If you are talking about the one in the init process I fixed them as
Bonfra wrote:Ok just tried with a fixed 30 seconds delay but: in qemu for some reason it detects one more (inexistent) device,
What's the value of PxSIG for this nonexistent device?
Bonfra wrote:in real hw the spin loop passes successfully but then every interaction with the disk just stays there forever so I think the initialization process didn't go as planned
Stays where forever?
Bonfra wrote:the one in the function to send a command never exits cause it should always be possible (for how I designed the code) to send a command
Unless the HBA hangs for some reason. And your code to send a command is broken - you can't set PxCMD.ST at the same time you set PxCMD.FRE (section 10.3.2 of the AHCI spec) and you shouldn't need to set those bits to send a command anyway because both bits should remain set between commands.
Octocontrabass wrote:
What's the value of PxSIG for this nonexistent device?
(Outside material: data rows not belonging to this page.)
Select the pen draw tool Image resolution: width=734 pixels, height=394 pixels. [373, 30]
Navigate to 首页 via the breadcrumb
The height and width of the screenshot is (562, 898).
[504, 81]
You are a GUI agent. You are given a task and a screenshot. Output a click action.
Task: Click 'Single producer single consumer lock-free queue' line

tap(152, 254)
One is 0X101 and the other 0Xeb140101, so ata and atapi, I should point out that the two devices seem to be the same i.e. reading the first sector on both the same values; but maybe I'm just going crazy 'cause even reverting the code to how it was before any modification it still detects two identical devices...
Octocontrabass wrote:
Stays where forever?
It hangs inside the function to read sectors so, being the only place where infinite loops exists in this call tree, I guess its somewhere in these loops
Octocontrabass wrote:
And your code to send a command is broken - you can't set PxCMD.ST at the same time you set PxCMD.FRE (section 10.3.2 of the AHCI spec) and you shouldn't need to set those bits to send a command anyway because both bits should remain set between commands.
In general, we can assert that my code is a complete mess and should be rewritten from scratch...
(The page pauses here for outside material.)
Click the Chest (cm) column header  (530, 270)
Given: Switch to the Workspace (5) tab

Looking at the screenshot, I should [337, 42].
So I completely trashed my code and wrote a new version following both the specs and some repos on GitHub, now it works on both emulators and real hw, I just need one last thing to call this thing 100% working.
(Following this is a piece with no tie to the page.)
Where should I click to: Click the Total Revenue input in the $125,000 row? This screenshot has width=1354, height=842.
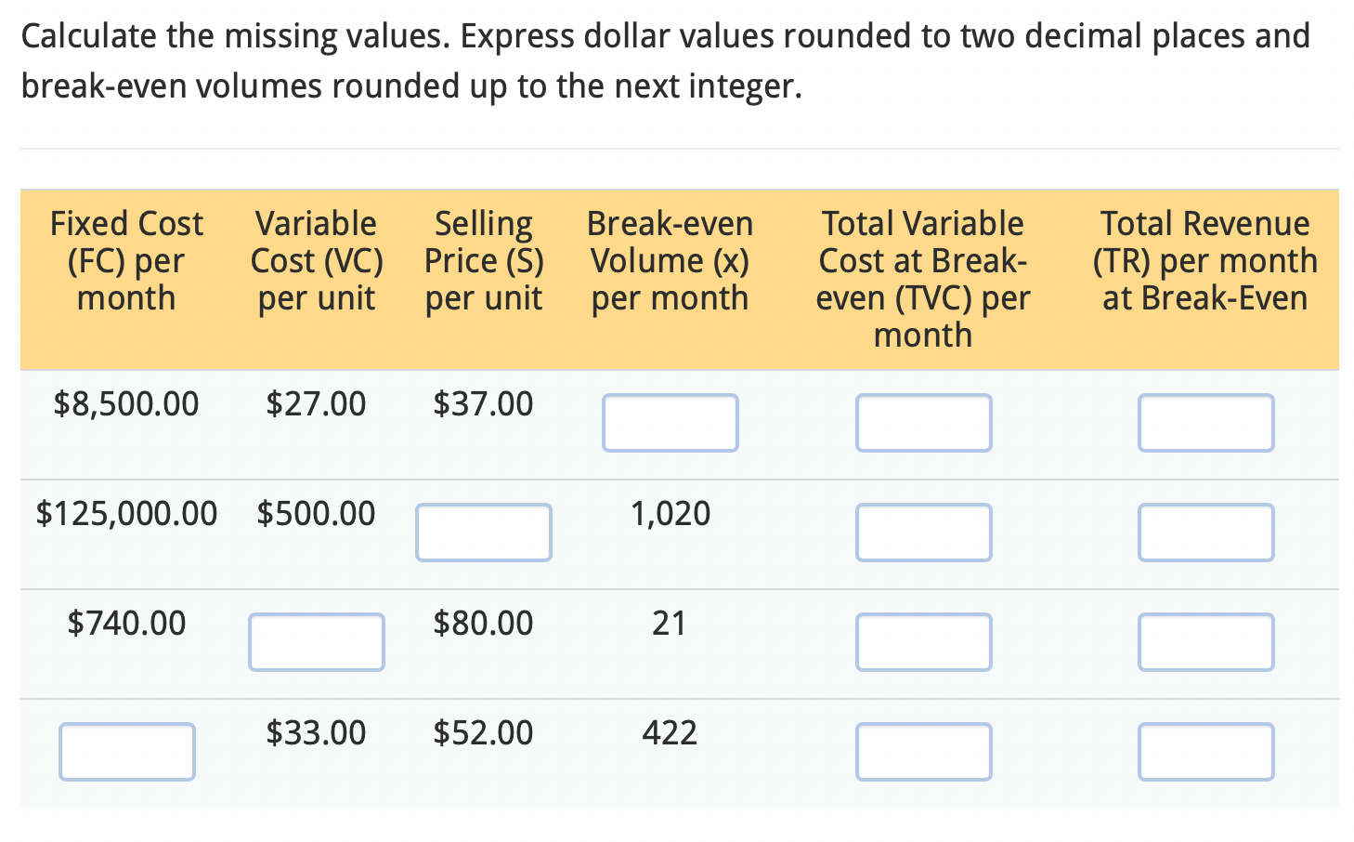point(1205,532)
whenever an ata command is issued by flipping the correspondent bit on the HBA_PxCI register it starts processing the command. the implementations I used as reference take an asynchronous approach here and do something else until an interrupt is raised signaling the command competition, I'd like to do this synchronously for the moment so I need something to spin on that would signal me that the command has ended. I tried with HBA_PxTFD_STS_BSY but it was cleared before the transfer buffer was filled; I also tried to spin on the very same bit I set to issue the command in HBA_PxCI but while it works as I need on VMs it hangs forever in real hw.
What bit should I spin on?
P.S. This is one of the masterpiece that helped me with the rewrite
Last edited by Bonfra on Fri Sep 02, 2022 11:41 am, edited 1 time in total.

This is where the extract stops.